Your task => With pictures omitted, transcribe exactly the lines from the one containing "Task: Click the Activiteit checklist icon" to the end of the records below.

Collected data
□ □ □ □ □ □ □
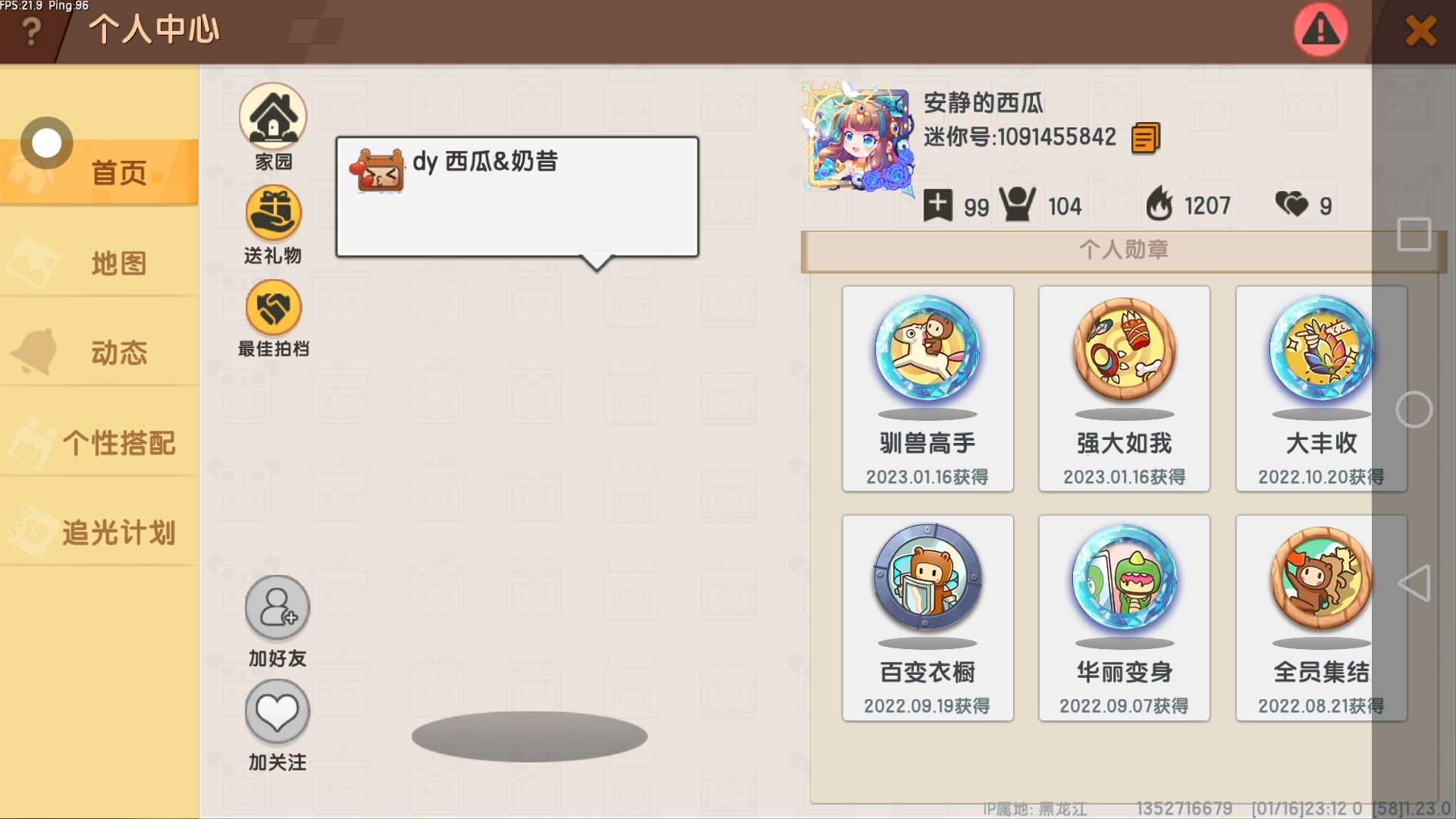Close the 个人中心 window with X
The width and height of the screenshot is (1456, 819).
click(x=1420, y=31)
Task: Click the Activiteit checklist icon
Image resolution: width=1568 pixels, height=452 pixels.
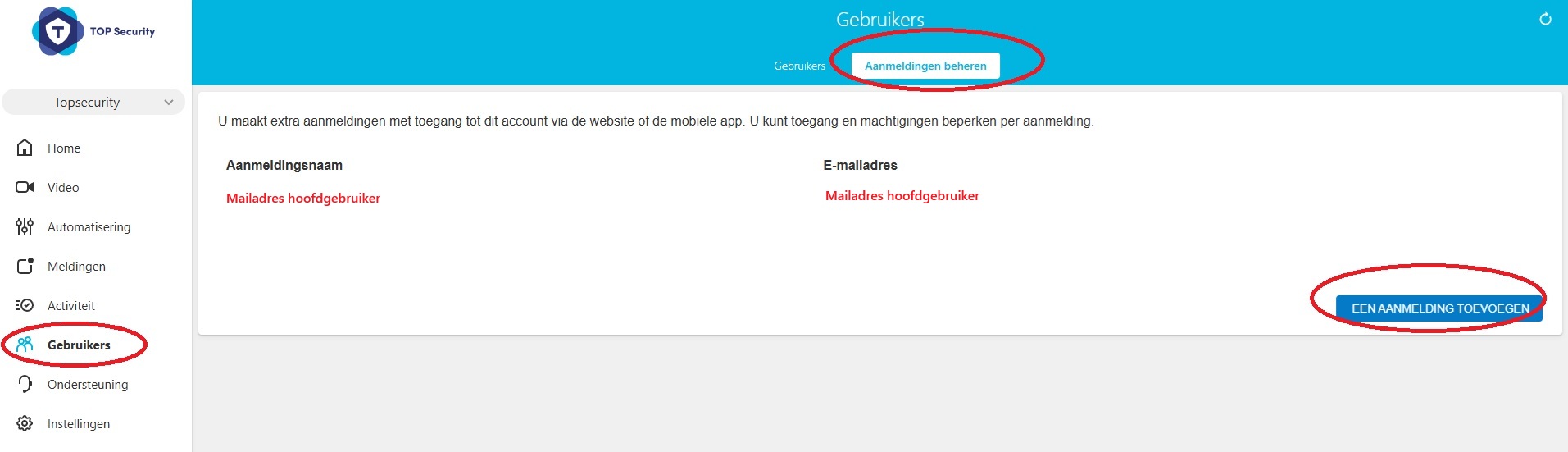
□ □ □ □ □ □ □
Task answer =>
Task: Click the Activiteit checklist icon
Image resolution: width=1568 pixels, height=452 pixels.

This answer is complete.